While inflation on lumber costs has in part subsided, how dependable will lumber prices be as you go about planning your home?
In contrast, some people live on a property with forests featuring enough wood to which they have access, they can chop down and cut their own trees to make Wiffle ball fields. Maybe lumber costs aren’t an issue for you, and you’re quite “handy”.
Or, maybe you’ve got an opportunity to buy a house in your price range, it’s just that the community isn’t quite what you would prefer. Should you buy anyway and spend years there paying off your mortgage? There’s much to consider. Here we’ll briefly go over a few points to think through before you decide whether to build or buy a house.
1. Expenses: How Will You Cover Build or Acquisition Costs?
If you’ve got the resources to simply purchase a house outright, that’s an excellent way to go. Most people will need to acquire a mortgage, and that will require having regular income over the long-term that you can demonstrate on paper for loan agencies. Underwriters have to help in the approval process, property values are an issue, and things can get complex especially when building outdoor spaces.

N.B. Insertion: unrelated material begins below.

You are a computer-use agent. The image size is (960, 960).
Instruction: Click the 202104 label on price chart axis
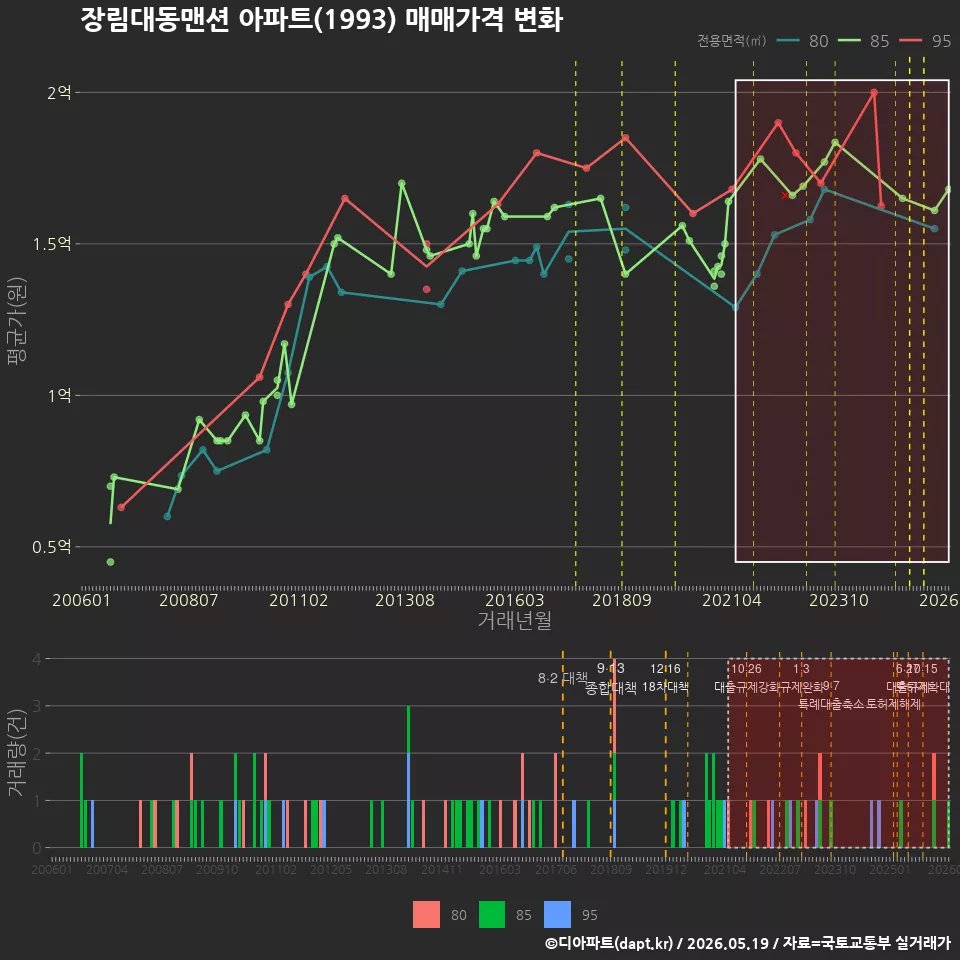732,600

With building a house, you want to be able to do as much of the actual “grunt” work yourself as possible, as you’ll save tens of thousands of dollars that way through “sweat equity”. This is also something to consider if you’re buying a house that’s a bit of a “fixer-upper”: what you spend in sweat could make up a value gap, meaning you get paid on the back-end for your hard work.
If you don’t have the capital to construct a home right away, provided your credit is good enough, or you can find a co-signer, your best move might just be acquiring a loan. Banks and other financial agencies have loans designed specifically for people in the process of building a house. For more info on that, check out this home construction loan post from SCCU.

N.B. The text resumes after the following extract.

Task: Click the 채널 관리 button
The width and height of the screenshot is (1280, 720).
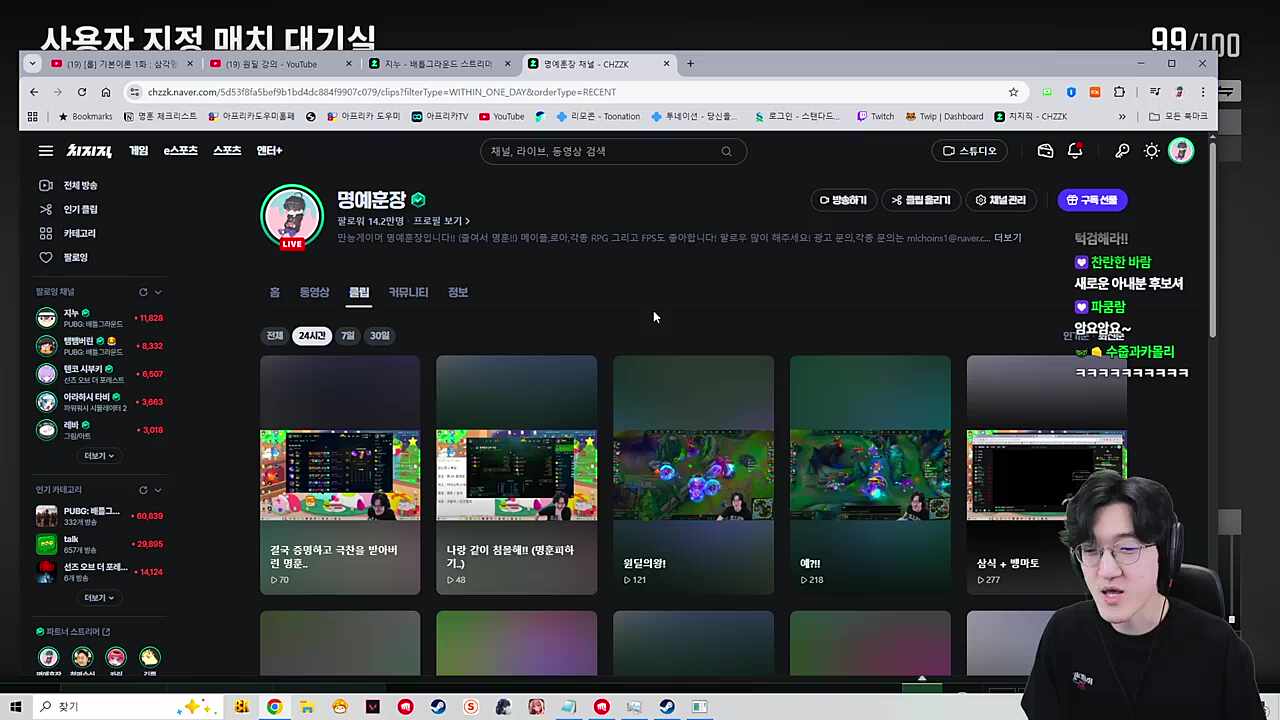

2. Location: What Options Do you Have?
Whether buying or building, it’s best if you have the choice of your ideal location. Resources could limit that choice, though, and this may narrow down what the best move for you will ultimately be. In some places it’s more expensive to build than to own, in others the reverse is true, and most communities have some fluctuation on this point.

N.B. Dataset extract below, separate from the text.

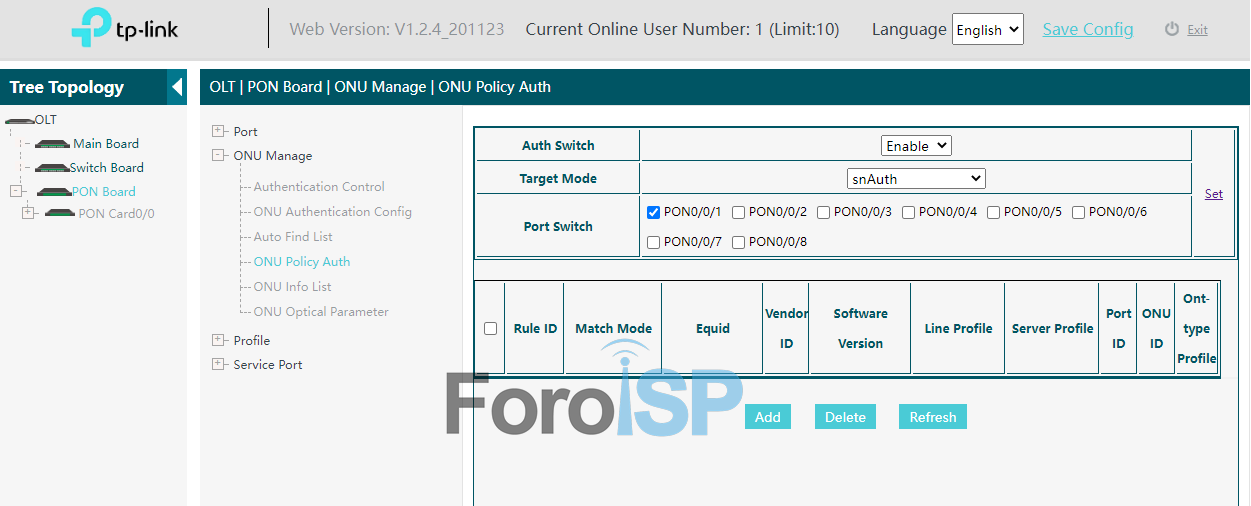Uncheck the PON0/0/1 port checkbox

653,212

3. When Cost and Location Are no Object: What Do you Want?
If you’re a handyman with a budget, or you’re a property investor who knows a good buy when you see one, then it’s not about finding a place or project you can afford; it’s about finding the most ideal “bang” for your “buck”. In this scenario, you’ll want to look at a variety of lots and properties until you find exactly what moves you.
Making The Right Choice
If you’ve got a limited budget, but you’re quite handy, investing in a used trailer as housing while you build, land and self-sourced building materials can yield a fine home; here are some kits to help get you started on those sorts of strategies. If you’ve got resources, you can build your own castle. Even if you don’t, there’s a lot of potential in this option.
In contrast, you could lend a hand to a “fixer-upper” property, and barring that, you could buy a fine house outright. Know what your want, your budget, and the best location for the residence you’re considering. Between these three variables, you’ll likely make the best choice.